Summit, New Jersey, already did something like this with Uber in 2016, subsidizing cheap Uber rides to and from its commuter train station in order to free up parking and avoid having to spend $10 Million on a new parking lot.
It’s a short step from a town working with Uber to rolling its own Uber clone. For municipalities that rely on parking lot revenue, capturing some of that revenue with a local GARS—rather than handing it over to Uber—would also be a benefit. And, following the marketing lead of state lotteries, local GARS could tie their revenue to schools or other services, encouraging riders to choose the local GARS rather than Uber or Lyft because “our schools win too.”
At a regional or national level, a non-profit auto insurance organization like USAA might anticipate some decline in revenue as car ownership wanes and get into the GARS business directly, perhaps also serving its target community by only hiring veterans as drivers. While USAA has to be profitable to survive, it does not require the same magnitude of profitability as a VC-backed startup like Uber.
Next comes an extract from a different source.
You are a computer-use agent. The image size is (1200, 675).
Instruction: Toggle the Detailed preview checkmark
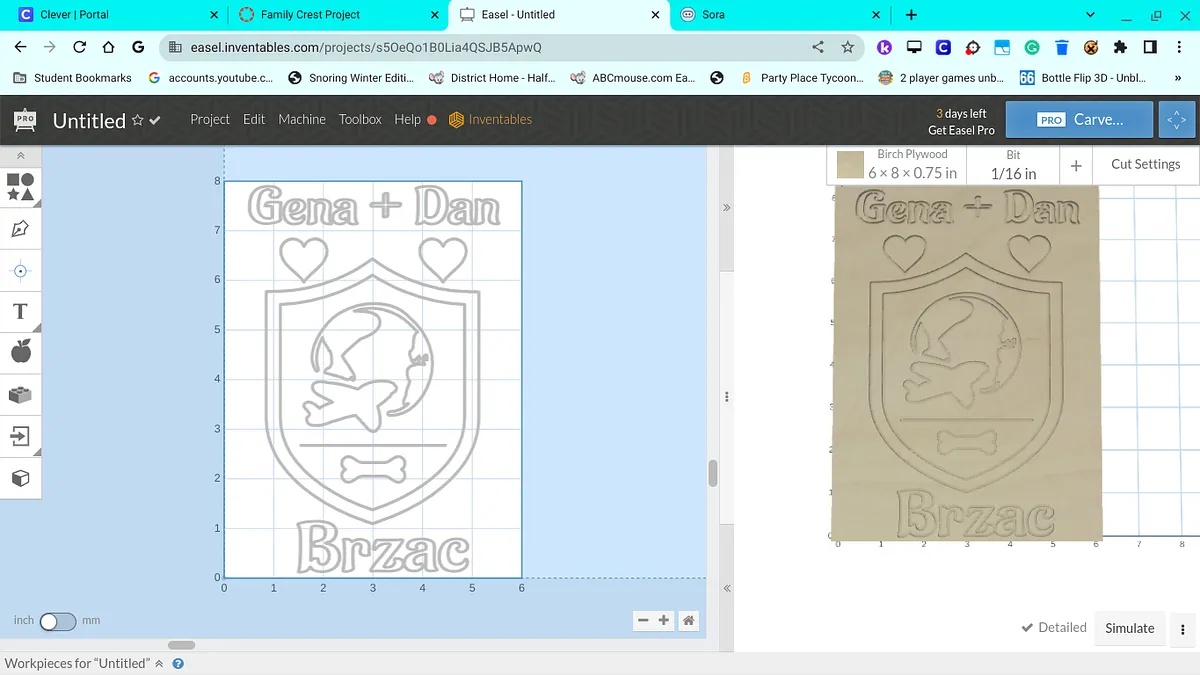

None of this, by the way, even touches on how self-driving cars will irrevocably change transportation and put still more evolutionary pressure on car ownership.*
Local, human-driven GARS alternatives to Uber and Lyft are an immediatethreat, whereas with self-driving cars the most appropriate idea comes from science fiction novelist William Gibson: “the future is already here; it’s just not very evenly distributed.”
Head-to-head, Uber-to-Lyft comparisons are easy to make and understand, but the competitive field is broader and more complex.**
* See this column by Center director Jeffrey Cole, the section on self-driving cars in the Future of Transportation report, as well as Lawrence D. Burns and Christopher Shulgan’s magnificent recent book on the subject, Autonomy.